Determining how—or even if—you are going to pay for your child’s college education or child support is hard enough for parents who are still married to one another. For those who are divorced, the decision is often even more complicated.

College Expenses as a Financial Decision During Divorce

The first thing that you need to know about your potential responsibility regarding your child’s college costs is that Illinois law recognizes the issue as of one of financial relevance in a divorce rather than a right of the child. If this seems confusing, we can look at it in a different way. Child support for a minor child is a financial matter, obviously, but the law sees child support as an entitlement belonging to the child—an entitlement that cannot be waived by either parent following a divorce.

Once the child has graduated high school or turned 18 years old, whichever is later, he or she is no longer entitled to support from his or her parents. The provision in the law that addresses help with college costs refers to such help as “non-minor support” but specifies that the child “is not entitled to file a petition for contribution.” In practice, this means that the issue is one that is meant to be resolved as a financial matter between the parents in their divorce.
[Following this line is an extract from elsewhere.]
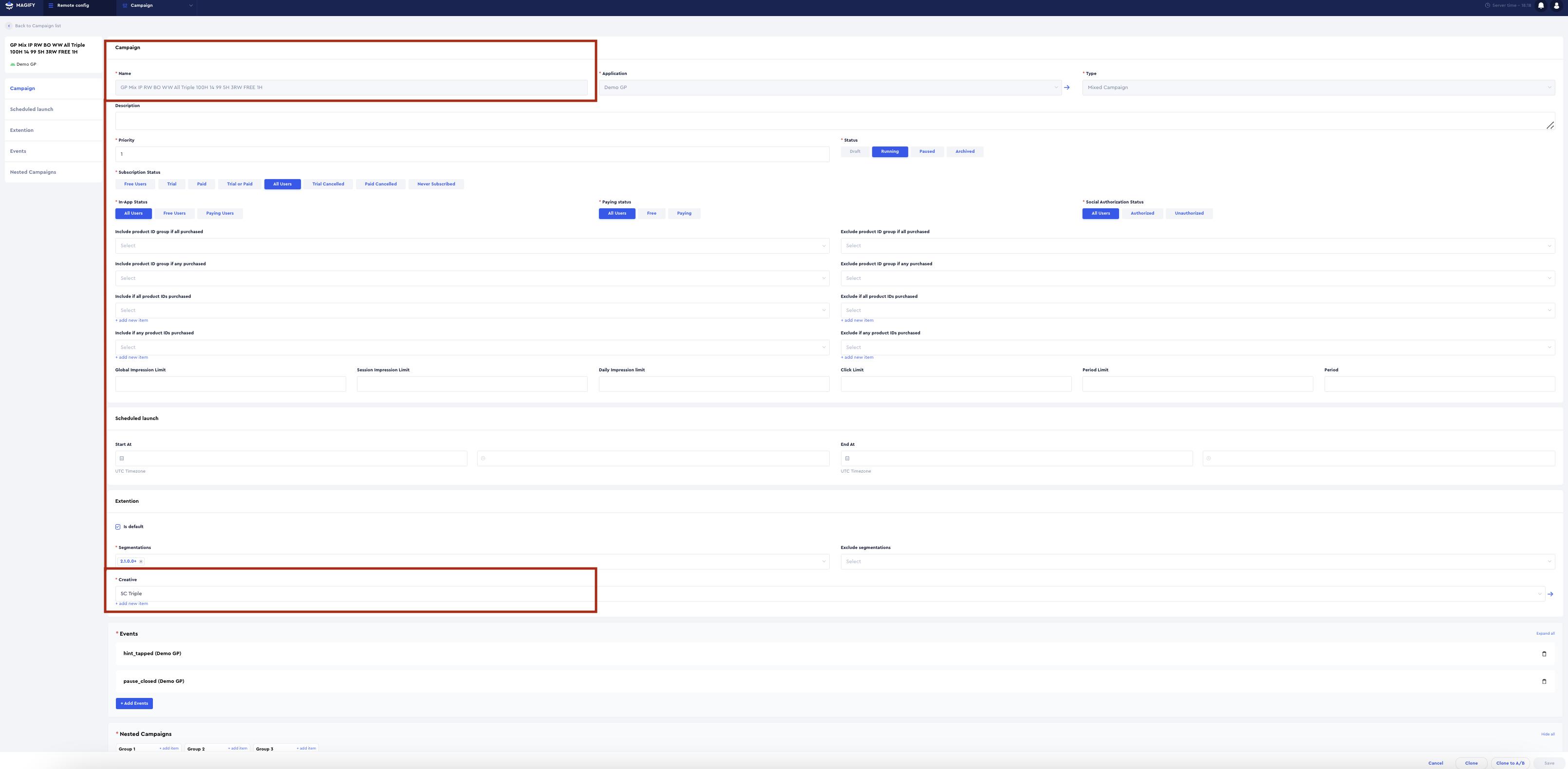Image resolution: width=1568 pixels, height=769 pixels.
Task: Click the Clone to A/B button
Action: [x=1510, y=763]
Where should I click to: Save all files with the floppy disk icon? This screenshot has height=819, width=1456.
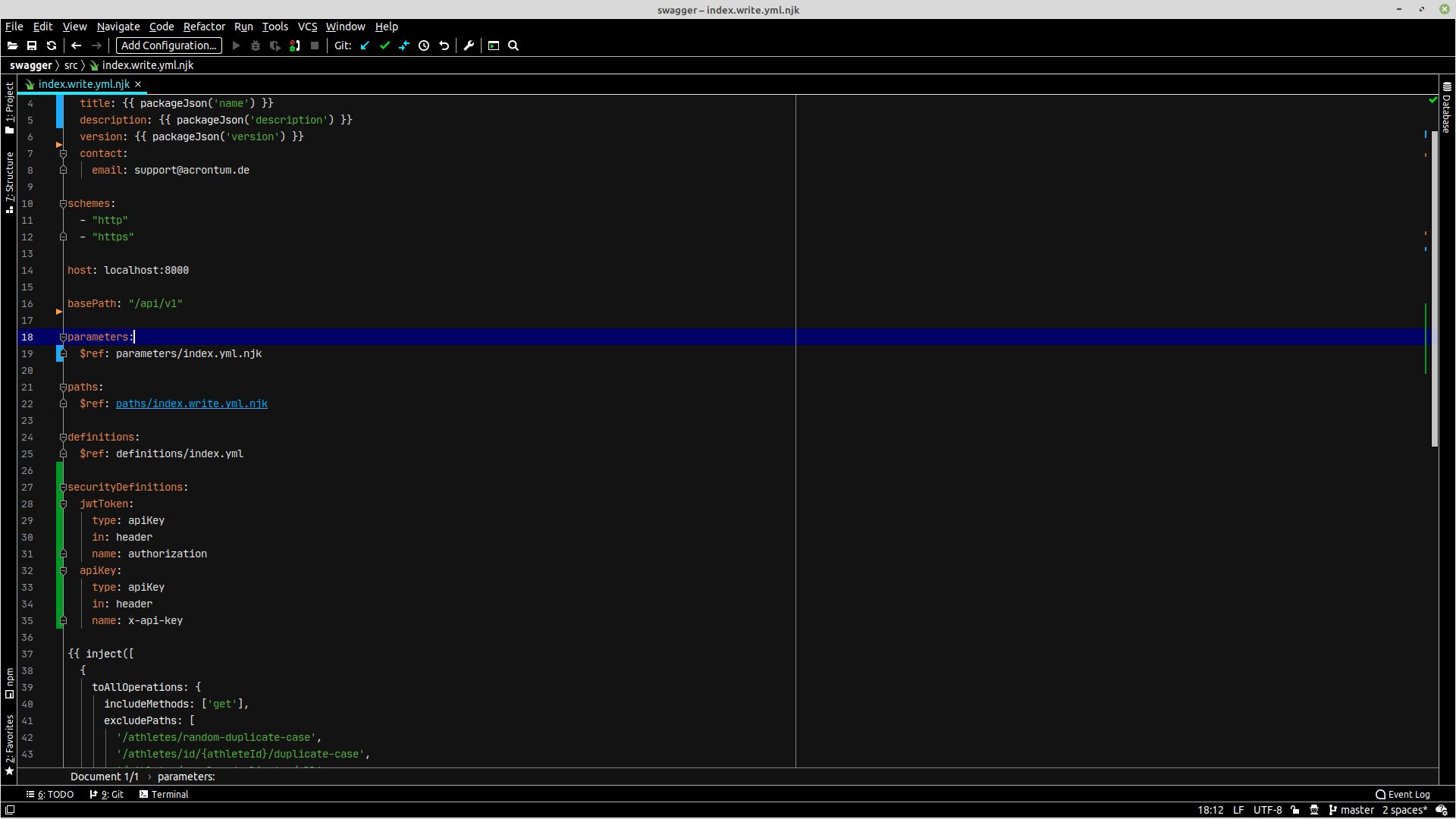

What Will the Court Consider?

When making a determination regarding non-minor support for college expenses, the court will take into account a number of factors. According to the Illinois Marriage and Dissolution of Marriage Act, the court is required to consider:

  • The current and anticipated financial resources of each parent, including their retirement savings
  • The current and anticipated needs of each parent, including their needs in retirement
  • The current and anticipated financial resources of the child, including available grants and scholarships
  • The child’s academic performance
  • The standard of living that the child would have had if the divorce had not occurred

The court may also consider any other factor that it deems to be relevant to the situation. These considerations are intended to give the court a full understanding of each parent’s financial situation following the divorce and to ensure that any contributions that may be ordered are equitable. For example, it would not be in anyone’s best interest to order the child’s father to help pay for his child’s college costs if he is struggling in good faith to afford his own reasonable living expenses. On the other hand, if the father is living comfortably, and the child’s mother is struggling, ordering the father to contribute to college expenses may be an equitable decision.

Limits on Non-Minor Support

If the court does order you to help contribute toward your child’s college expenses, the law provides limits regarding what you can be asked to pay. First, your money must be used for educational expenses, which include tuition, room, board, books, supplies, fees, travel, utilities, and medical costs while your child is enrolled in an undergraduate program or trade school certification program. Except for good cause shown, the court shall base its calculations for tuition, room, and board on what an average student would pay in the same school year at the University of Illinois at Urbana-Champaign. All of the expenses must be incurred before your child turns 23 years old. For good cause shown, the court could extend this limitation to the child’s 25th birthday.

The court may terminate an ongoing order for non-minor support if the child does not maintain a “C” average.” If the child gets married, the order will be terminated as well.